We identified three main processes that together account for ∼98 % of the total Fe flux in the blooming region and thus contribute
largest uncertainties: the horizontal flux, dry/wet deposition, and winter
entrainment. Horizontal flux estimates of this study rely on literature
values that were collected offshore of the Antarctic Peninsula. In contrast,
South Georgia is an island with a confined shelf region, and thus horizontal
DFe fluxes may differ greatly. Furthermore, we showed not only that dry-deposition
dust fluxes are generally low but also that the Fe flux can
be supplemented strongly by sporadic wet-deposition events (∼1.0±1.2 µmol DFe m-2 d-1)

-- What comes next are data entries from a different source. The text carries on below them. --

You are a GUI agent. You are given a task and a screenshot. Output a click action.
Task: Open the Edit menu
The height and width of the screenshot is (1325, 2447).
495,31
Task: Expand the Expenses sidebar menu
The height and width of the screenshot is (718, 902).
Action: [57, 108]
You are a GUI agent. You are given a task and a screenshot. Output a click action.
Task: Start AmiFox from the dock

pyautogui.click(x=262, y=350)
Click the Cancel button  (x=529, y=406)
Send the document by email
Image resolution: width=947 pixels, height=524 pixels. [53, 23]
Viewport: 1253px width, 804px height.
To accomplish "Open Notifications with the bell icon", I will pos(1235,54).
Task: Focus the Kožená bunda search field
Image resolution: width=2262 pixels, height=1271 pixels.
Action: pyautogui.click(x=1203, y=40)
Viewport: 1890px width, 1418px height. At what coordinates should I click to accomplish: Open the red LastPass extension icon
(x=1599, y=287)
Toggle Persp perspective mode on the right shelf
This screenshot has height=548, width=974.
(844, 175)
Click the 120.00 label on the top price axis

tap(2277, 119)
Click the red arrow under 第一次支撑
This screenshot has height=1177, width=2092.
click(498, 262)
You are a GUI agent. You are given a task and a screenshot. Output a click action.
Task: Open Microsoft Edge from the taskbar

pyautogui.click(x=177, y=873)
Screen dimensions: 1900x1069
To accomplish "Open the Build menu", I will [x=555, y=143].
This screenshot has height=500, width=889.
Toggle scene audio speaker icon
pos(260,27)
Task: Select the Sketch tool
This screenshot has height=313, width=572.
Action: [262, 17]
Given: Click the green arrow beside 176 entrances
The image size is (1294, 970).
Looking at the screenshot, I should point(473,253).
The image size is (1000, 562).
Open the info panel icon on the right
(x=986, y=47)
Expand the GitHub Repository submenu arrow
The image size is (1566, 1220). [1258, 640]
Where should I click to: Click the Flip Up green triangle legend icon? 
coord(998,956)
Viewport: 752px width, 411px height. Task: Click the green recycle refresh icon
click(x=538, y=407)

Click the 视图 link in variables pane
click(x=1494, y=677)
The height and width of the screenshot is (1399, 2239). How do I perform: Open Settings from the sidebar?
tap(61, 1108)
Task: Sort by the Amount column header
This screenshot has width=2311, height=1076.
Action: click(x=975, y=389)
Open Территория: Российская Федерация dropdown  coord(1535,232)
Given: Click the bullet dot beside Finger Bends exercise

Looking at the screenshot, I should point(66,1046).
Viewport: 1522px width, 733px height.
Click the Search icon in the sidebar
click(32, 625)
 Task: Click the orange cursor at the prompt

(Chance et al., 2015). Atmospheric fluxes are variable,
illustrated by the large standard deviation of the wet-deposition Fe fluxes
obtained at 40∘ S. Furthermore, to determine the magnitude of the
seasonal DFe winter entrainment reliable estimates of the winter mixing
layer depth (WMLD) and the ferrocline are required. Even though the WMLD can
be estimated very precisely using Argo float data, the depth of ferrocline
in Tagliabue et al. (2014) is based on 140 unique
observations distributed over the entire Southern Ocean. Due to this,
regional anomalies are not captured. In addition to the DFe fluxes in the
blooming region, we also assume that the biological Fe demand estimated for
the phytoplankton community contributes a large error. The biological Fe
requirements were determined using satellite-derived net primary production
data and an average intracellular Fe / C ratio derived from five different diatom
species native to the Southern Ocean. Both parameters are not well
constrained, and because of the lack of observational data we applied the
lowest intracellular Fe / C ratio available in the literature
(Strzepek et al., 2011). However, we found that even small
changes of both parameters change the estimated Fe availability in the
bloom region strongly. Nevertheless, flux estimates even with large
uncertainties can help us understand the degree of the nutrient supply vs.
consumption by organisms and help to pinpoint the limitation of the
estimates made. To ultimately reduce the level of uncertainty and to improve
our biogeochemical models, more observational data from the bloom region
north of South Georgia are required.